Sylvain’s version of $$ should, in my opinion, be used by anyone who’s using Prototype. Excluding selectors that match on attributes (which it can’t parse), it’s faster than Sam’s version in all cases and across all browsers.

Meanwhile, I’m convinced that XPath is going to be a major part of client‐side web apps very soon. (Assuming IE8 will support it. Gah.) The XPath version of $$ is also a lot faster than Sam’s, and in most cases is slightly faster than Sylvain’s. In addition, it handles attribute selectors with ease. But it won’t make DOM queries faster in IE. 5

(Also, consider document.getElementsByClassName, which gets a huge performance boost when XPath is used.)

I’ll probably end up using both, even though that means I’ll have three different versions of $$, because each has an upside that’s too good to pass up. I’ll be able to use $$ in my code and leave it to the browser to figure out which version it should use.

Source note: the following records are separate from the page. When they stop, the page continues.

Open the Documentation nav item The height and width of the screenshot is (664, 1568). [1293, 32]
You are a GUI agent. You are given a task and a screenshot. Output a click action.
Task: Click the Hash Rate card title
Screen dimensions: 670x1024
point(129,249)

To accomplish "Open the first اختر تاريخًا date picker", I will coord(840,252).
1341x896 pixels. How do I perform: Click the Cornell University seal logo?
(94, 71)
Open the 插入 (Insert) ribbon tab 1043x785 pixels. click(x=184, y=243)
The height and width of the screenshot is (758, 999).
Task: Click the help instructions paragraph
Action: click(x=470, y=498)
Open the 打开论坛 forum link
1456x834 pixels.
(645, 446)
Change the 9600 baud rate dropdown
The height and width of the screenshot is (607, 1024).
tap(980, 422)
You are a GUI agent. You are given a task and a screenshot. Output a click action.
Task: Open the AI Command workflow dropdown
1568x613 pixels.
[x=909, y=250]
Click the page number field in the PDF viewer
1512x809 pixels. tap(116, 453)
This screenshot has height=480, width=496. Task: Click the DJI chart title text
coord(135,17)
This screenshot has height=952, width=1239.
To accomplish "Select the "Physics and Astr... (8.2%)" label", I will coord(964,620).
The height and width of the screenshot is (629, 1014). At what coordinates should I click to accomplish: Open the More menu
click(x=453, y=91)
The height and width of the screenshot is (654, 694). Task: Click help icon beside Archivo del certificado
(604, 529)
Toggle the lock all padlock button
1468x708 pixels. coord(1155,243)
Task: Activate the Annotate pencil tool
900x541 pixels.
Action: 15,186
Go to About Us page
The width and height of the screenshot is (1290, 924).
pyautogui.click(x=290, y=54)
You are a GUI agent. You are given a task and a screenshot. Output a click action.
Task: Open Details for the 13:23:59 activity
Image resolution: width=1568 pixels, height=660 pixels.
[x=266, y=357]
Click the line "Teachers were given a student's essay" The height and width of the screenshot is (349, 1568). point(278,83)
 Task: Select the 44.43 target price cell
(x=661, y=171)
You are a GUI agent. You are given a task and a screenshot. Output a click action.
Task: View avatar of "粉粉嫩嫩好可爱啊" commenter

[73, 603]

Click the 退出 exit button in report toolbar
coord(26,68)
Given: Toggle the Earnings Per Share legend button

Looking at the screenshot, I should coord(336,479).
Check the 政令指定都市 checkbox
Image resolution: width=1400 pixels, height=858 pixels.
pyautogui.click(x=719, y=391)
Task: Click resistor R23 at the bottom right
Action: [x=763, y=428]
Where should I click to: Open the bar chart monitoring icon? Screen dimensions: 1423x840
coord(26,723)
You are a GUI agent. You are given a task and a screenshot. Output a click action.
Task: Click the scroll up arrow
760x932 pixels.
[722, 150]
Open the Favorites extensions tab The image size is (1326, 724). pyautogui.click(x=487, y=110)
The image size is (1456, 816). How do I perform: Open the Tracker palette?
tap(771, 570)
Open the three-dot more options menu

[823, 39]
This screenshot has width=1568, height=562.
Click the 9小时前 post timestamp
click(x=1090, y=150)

  1. Matching a class name in XPath is a little strange. You can’t simply test for equality (//*[@class='s1']): you’ll get false negatives, since that expression won’t match an element with more than one class. You can test for a substring match (//*[contains(@class, 's1')]), but you’ll get false positives, since you’ll also pick up elements with classes of ss1 and s1s. So you have to get a little hacky. Add leading and trailing spaces to the class name, then check for a substring with leading and trailing spaces: //*[contains(concat(' ', @class, ' '), ' s1 ')]. It’s nuts, but it works. Thank god for XPath’s string manipulation functions.
  2. The mixed performance results of Sylvain’s and my versions can be attributed to differences in computational complexity. For the simple case, a string parser is very fast. But as the selector gets more complex, the cost of parsing that string increases very quickly, whereas the cost of an XPath query hardly increases at all. In other words: for XPath, //*[@id='n1']//*[contains(concat(' ', @class, ' '), ' c2 ')][contains(concat(' ', @class, ' '), ' c4 ')] is only a little slower than //*[@id='n1'].
  3. Opera’s XPath parser is, shall we say, fickle. Open this test page in Opera 9 and you’ll see that three different expressions — equivalent within the scope of this page — return different results. This makes no sense. I filed a bug.
  4. Seriously — what the hell is going on here? Am I doing something wrong? Can anyone explain these results to me? I did a separate test for WebKit wherein I iterated an XPath query directly, just to make sure the CSS→XPath conversion wasn’t to blame, but it didn’t shave off much time. It’s so slow that it makes DOM methods look fast by comparison. I really hope they improve the performance before the next Safari release, or else I’ll have to filter WebKit out manually so it gets Sylvain’s version.
  5. But, as Dean explains, IE has its own trick for speeding up CSS selector queries, albeit only on page load. (Perhaps Justin Palmer can integrate these approaches into event:Selectors.)